We are all called to create a community of kinship such that God would recognize it. Enemies, rivals working side by side...invite the rest of the world to more fully inhabit what we are all called to become: One.
Q. Do you find that people graduate from needing Homeboy Industries as a worksite? Or do they tend to stay on?
Ours is an 18-month training program, so folks move on. If they surrender and cooperate with us, then they engage in the essential, foundational healing that happens at HBI in 18 months. Then they move on. We help them find employment beyond us. By this time, they are resilient. The world will indeed throw whatever it wants at them, but this time, they won't be toppled by it.
Q. I was struck by how much money you have to raise a year. Is Homeboy Industries growing in the number of people it serves? Can you give some statistics on the growth?

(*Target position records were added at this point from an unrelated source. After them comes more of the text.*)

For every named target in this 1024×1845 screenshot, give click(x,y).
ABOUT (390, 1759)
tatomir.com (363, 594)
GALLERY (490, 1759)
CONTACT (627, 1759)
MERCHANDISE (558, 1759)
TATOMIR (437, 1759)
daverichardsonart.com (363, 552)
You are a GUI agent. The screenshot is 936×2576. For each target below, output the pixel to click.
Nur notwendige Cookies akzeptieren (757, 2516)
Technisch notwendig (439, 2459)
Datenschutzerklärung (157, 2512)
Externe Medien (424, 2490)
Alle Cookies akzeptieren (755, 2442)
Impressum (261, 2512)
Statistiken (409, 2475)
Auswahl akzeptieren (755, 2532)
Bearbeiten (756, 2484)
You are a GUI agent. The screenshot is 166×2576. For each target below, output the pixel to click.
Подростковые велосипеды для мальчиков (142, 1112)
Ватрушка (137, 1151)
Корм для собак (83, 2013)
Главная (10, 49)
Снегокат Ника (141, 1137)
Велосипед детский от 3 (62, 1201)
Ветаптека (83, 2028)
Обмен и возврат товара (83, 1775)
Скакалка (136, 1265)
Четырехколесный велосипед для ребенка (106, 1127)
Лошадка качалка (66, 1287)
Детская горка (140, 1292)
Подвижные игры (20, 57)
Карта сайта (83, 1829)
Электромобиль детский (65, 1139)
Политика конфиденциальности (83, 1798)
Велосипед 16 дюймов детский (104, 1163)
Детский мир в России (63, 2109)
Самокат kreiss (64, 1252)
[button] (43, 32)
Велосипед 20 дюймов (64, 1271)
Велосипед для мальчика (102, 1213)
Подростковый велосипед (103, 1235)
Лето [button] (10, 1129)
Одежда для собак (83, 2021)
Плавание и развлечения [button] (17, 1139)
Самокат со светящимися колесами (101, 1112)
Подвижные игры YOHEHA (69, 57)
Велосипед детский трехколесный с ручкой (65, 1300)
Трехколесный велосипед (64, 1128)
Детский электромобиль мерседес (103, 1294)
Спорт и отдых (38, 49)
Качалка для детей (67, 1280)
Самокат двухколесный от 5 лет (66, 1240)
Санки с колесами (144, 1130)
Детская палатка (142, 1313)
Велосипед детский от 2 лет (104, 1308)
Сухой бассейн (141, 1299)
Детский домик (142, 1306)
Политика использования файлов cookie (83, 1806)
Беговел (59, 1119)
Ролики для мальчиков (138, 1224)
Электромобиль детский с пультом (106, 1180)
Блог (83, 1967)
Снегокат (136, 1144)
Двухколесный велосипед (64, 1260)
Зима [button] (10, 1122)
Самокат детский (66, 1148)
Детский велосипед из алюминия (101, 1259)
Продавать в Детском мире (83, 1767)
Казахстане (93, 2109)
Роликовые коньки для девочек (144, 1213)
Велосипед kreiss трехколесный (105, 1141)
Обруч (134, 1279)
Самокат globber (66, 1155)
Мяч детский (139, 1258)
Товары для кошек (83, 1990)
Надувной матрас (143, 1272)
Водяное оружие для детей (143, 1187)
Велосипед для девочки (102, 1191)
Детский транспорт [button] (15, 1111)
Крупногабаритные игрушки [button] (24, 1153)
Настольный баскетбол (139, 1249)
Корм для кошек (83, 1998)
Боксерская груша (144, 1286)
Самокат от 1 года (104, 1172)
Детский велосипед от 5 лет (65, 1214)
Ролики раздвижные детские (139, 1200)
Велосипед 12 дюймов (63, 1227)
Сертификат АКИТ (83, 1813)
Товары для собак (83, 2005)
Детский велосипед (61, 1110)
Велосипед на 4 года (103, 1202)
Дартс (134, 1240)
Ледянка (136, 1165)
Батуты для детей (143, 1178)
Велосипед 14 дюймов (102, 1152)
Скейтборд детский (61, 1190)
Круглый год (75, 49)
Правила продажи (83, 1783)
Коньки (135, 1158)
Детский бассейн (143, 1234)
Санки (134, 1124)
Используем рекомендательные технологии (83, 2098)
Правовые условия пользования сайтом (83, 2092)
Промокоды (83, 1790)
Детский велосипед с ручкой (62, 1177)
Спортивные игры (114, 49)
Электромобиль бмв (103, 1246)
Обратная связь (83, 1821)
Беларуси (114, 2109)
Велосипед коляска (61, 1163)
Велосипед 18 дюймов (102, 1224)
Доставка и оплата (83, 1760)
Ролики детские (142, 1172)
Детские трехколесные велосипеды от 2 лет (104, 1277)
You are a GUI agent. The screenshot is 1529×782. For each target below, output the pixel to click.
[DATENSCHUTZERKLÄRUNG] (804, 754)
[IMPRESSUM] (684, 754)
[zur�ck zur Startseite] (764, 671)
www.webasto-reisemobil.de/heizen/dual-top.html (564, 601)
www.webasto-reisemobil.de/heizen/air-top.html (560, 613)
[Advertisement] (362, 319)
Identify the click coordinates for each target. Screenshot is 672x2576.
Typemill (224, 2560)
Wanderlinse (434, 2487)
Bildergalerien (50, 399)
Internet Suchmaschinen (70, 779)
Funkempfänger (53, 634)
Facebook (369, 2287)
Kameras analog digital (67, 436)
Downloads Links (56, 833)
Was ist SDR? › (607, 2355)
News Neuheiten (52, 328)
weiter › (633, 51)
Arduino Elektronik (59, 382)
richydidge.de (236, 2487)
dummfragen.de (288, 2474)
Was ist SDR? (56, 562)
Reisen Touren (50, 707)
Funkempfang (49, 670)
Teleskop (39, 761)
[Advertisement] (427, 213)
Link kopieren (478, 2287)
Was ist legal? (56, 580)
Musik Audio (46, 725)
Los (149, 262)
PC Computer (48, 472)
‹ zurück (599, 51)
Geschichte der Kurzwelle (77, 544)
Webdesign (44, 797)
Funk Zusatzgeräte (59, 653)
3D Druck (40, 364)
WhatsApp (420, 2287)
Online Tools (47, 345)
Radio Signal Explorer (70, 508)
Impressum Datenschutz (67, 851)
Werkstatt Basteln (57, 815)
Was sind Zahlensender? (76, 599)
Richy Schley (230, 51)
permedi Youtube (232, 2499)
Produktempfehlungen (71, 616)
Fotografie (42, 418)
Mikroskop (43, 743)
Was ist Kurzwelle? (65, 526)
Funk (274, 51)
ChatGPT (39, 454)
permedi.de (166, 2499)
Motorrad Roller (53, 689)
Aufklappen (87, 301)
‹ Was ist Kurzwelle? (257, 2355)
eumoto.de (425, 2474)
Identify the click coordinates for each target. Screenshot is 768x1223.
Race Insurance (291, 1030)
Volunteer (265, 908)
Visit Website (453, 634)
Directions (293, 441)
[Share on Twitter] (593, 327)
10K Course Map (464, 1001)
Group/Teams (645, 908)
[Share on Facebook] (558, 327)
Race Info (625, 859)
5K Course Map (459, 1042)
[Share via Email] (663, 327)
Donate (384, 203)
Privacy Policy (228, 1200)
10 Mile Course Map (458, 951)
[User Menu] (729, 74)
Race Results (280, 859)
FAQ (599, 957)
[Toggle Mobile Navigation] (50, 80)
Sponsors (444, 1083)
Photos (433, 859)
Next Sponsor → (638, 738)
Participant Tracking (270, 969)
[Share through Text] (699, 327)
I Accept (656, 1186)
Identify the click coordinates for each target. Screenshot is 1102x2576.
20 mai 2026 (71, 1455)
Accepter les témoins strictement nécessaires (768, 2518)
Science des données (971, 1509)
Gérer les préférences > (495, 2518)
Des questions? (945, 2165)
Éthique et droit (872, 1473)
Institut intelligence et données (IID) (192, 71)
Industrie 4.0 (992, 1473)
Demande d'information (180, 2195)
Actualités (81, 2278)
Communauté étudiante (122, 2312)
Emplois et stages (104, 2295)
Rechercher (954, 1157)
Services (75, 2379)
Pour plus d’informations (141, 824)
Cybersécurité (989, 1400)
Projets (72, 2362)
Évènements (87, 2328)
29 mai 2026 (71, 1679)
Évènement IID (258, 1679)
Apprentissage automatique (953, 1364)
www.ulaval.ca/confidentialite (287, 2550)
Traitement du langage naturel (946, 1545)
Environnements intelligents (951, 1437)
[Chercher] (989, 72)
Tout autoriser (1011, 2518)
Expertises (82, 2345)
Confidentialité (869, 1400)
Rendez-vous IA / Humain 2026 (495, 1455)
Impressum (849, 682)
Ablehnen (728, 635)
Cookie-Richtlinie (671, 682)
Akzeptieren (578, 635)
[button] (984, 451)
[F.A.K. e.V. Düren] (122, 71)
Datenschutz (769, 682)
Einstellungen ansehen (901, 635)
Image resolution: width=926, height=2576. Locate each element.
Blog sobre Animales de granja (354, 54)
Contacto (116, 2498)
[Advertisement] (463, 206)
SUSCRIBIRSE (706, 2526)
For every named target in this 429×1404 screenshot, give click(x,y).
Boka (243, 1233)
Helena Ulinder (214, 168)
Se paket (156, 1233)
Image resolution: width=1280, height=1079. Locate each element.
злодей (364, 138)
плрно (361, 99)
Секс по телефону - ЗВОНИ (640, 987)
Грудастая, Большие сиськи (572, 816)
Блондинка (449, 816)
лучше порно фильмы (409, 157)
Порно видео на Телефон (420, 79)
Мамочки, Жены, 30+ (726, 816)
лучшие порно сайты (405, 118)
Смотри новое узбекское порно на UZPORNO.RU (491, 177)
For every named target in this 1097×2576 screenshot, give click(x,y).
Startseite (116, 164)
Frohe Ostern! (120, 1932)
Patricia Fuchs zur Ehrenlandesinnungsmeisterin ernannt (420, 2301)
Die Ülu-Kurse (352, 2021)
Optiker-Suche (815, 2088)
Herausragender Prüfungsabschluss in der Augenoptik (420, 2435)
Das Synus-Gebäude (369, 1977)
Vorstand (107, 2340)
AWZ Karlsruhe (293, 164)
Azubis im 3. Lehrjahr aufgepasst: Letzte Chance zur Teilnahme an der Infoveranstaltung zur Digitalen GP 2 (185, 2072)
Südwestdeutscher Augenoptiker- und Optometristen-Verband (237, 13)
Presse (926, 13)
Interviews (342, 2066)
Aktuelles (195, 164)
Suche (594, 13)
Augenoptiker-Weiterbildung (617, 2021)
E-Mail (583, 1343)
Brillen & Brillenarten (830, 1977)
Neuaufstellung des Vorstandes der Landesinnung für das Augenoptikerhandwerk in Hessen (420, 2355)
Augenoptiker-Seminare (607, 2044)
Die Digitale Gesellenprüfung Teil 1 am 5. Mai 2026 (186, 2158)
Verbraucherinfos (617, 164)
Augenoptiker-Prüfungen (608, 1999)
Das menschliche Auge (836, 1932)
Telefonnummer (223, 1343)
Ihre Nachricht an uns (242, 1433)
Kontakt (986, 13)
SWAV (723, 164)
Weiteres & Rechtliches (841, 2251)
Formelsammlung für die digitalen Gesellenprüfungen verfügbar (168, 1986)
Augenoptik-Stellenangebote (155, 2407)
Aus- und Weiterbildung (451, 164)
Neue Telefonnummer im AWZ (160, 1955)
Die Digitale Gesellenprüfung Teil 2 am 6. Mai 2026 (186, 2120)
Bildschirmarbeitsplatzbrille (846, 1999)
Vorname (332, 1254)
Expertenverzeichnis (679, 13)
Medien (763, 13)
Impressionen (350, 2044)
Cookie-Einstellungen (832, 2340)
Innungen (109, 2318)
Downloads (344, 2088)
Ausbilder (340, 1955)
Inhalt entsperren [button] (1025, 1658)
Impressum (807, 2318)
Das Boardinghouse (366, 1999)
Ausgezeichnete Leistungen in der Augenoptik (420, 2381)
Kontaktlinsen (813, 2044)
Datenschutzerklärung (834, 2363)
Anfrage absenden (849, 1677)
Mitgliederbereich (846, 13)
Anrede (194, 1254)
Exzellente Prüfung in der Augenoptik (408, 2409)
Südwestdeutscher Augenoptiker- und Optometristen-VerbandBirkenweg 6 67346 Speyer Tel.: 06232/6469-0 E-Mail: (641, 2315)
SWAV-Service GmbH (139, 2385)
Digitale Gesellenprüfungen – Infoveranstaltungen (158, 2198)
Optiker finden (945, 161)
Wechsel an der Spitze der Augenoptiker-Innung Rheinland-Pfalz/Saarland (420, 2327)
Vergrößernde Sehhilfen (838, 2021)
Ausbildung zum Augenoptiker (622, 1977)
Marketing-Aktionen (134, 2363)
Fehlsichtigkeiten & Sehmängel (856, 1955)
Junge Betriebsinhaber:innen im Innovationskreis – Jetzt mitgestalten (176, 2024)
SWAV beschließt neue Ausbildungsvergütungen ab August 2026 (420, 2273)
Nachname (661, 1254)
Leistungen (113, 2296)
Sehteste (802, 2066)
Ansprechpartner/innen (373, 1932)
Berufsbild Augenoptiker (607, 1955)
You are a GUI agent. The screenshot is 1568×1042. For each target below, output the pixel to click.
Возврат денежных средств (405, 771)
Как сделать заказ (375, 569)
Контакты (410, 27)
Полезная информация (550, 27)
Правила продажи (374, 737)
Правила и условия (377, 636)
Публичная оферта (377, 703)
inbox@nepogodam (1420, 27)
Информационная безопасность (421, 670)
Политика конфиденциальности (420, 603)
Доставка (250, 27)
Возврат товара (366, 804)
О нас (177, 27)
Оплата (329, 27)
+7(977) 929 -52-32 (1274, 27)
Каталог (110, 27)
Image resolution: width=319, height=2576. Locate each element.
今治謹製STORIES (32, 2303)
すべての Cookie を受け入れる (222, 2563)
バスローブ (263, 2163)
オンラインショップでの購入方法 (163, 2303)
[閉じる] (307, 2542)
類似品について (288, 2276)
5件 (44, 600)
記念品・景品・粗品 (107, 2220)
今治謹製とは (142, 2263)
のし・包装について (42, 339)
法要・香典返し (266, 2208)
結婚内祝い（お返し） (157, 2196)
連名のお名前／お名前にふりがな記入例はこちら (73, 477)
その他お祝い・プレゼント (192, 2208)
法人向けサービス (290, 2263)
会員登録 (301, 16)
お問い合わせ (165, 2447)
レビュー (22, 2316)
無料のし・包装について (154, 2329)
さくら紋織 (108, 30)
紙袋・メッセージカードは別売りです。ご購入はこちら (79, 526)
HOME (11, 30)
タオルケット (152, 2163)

It is a lot of money to raise each year. One day, we will be endowed like any animal shelter in our country. Fifteen thousand folks a year walk through our doors, wanting to have their hearts altered and to move beyond the minds they have.
Q. Have enterprises in other cities modeled work on what you have been doing for more than two decades?
We have the Global Homeboy Network, 46 programs modeled on HBI in the U.S. and six outside the country. We gather every August to share stories and best practices with our "partners."
Q. When you have time to think about this work, what does it mean in your soul?
HMI has helped me to decide to live in other people's hearts. The Christ in me recognizing the Christ in them.
Q. What good comes of speaking to Christians in distant cities?
We need to speak, as Pope Francis says, of the "Joy of the Gospel." It IS where the joy is. It is joy's location. It would seem important to speak to that everywhere.